- WHAT IS NEEDED: Copy out each line of the entries where the word "Sort" is present.

====================

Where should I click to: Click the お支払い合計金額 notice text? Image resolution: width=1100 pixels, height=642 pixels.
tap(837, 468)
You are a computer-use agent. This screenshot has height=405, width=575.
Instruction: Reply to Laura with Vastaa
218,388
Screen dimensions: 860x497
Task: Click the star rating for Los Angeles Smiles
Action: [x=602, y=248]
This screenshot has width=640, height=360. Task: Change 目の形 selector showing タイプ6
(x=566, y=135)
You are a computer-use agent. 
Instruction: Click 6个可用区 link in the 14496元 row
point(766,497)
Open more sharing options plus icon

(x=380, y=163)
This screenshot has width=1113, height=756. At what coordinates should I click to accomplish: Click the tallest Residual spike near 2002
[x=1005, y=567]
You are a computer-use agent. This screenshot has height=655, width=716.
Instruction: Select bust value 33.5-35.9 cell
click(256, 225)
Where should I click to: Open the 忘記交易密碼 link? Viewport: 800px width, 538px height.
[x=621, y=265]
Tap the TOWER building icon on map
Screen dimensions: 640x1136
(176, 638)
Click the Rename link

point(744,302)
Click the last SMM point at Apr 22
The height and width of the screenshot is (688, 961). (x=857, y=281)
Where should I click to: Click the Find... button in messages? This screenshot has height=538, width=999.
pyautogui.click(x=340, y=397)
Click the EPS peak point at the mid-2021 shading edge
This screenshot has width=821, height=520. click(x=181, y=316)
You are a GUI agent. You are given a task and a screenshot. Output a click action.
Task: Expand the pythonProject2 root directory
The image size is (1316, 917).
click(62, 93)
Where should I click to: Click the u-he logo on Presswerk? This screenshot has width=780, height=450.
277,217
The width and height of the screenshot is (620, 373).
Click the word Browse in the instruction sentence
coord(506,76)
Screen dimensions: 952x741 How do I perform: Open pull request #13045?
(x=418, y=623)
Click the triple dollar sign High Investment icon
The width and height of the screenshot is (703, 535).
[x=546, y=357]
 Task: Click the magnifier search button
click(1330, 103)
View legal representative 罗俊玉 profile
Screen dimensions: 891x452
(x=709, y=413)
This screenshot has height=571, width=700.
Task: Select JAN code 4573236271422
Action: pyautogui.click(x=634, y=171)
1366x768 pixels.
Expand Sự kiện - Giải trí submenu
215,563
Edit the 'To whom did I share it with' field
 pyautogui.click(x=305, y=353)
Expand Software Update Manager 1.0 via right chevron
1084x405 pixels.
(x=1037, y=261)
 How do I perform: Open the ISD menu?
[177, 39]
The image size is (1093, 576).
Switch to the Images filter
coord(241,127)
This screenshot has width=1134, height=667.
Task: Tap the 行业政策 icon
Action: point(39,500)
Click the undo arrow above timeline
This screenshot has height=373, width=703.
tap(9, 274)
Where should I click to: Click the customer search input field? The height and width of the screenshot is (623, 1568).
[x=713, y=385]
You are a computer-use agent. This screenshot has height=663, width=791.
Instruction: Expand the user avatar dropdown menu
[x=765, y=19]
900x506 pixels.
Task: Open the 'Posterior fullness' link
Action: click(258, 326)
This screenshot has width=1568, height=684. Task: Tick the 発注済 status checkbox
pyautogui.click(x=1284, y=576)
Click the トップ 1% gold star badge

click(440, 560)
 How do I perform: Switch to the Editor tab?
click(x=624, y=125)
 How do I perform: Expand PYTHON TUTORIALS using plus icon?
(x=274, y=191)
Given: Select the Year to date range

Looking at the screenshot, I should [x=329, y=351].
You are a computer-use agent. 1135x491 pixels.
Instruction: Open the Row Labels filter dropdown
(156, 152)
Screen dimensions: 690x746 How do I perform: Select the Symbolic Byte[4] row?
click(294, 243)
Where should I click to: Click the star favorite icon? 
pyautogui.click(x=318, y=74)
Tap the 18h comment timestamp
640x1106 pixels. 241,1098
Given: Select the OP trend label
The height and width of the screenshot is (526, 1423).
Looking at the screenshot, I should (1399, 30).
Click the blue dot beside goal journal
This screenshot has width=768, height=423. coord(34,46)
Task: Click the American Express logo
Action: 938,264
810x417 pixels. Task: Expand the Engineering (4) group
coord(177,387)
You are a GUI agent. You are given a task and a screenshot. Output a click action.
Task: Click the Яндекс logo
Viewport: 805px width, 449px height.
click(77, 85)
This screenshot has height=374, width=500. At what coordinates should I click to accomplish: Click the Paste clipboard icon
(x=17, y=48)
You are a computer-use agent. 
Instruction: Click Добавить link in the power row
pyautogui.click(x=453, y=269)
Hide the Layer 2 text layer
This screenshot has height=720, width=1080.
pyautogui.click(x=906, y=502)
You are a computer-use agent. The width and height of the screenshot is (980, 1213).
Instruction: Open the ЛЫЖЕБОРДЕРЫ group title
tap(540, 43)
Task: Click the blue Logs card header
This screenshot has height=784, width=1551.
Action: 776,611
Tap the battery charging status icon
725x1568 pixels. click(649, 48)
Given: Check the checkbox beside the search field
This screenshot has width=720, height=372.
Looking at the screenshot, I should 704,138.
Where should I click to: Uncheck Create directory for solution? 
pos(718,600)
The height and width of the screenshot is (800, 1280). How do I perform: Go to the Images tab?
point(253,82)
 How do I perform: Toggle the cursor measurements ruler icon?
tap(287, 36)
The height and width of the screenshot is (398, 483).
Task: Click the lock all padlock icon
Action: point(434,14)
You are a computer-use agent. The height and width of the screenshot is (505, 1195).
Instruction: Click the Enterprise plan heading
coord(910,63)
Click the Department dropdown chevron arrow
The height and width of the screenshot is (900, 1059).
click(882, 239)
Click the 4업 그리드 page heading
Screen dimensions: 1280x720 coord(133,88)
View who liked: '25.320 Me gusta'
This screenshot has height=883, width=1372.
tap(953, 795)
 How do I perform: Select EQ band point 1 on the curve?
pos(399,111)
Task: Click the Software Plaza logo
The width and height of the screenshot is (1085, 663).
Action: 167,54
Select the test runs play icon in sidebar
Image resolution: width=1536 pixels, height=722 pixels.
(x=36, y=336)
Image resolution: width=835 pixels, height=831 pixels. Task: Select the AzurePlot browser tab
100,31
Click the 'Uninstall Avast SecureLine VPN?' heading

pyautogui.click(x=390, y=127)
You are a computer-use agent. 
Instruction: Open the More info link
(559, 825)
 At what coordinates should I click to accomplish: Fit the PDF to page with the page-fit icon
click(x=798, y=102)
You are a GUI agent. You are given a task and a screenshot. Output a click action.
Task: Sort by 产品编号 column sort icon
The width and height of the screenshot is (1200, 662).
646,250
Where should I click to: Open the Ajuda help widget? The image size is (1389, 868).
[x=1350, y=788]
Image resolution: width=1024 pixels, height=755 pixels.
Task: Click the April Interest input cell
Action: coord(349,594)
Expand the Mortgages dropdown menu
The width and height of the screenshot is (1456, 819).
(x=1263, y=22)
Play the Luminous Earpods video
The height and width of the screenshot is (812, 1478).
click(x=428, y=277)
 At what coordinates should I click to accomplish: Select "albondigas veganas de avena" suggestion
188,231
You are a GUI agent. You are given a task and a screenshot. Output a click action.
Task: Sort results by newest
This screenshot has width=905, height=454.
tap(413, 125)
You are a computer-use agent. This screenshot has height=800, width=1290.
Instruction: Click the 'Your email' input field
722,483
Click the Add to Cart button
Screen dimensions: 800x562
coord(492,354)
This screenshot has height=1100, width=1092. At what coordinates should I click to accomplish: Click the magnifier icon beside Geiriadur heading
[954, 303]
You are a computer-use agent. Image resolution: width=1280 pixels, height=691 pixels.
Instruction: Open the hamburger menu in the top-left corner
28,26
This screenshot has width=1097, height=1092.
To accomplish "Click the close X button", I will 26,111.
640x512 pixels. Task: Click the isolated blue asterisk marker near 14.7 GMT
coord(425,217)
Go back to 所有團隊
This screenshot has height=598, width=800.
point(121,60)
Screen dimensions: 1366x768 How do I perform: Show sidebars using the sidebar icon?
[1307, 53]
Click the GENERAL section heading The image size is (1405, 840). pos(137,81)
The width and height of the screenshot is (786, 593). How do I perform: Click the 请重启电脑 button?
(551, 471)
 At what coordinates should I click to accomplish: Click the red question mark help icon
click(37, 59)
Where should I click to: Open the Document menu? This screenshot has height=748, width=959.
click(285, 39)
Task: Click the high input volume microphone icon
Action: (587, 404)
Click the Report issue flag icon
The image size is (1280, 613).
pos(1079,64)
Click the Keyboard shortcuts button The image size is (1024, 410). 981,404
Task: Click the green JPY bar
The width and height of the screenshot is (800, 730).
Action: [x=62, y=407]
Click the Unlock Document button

====================

- EXERCISE RESULT:
Task: Sort by 产品编号 column sort icon
Task: Sort results by newest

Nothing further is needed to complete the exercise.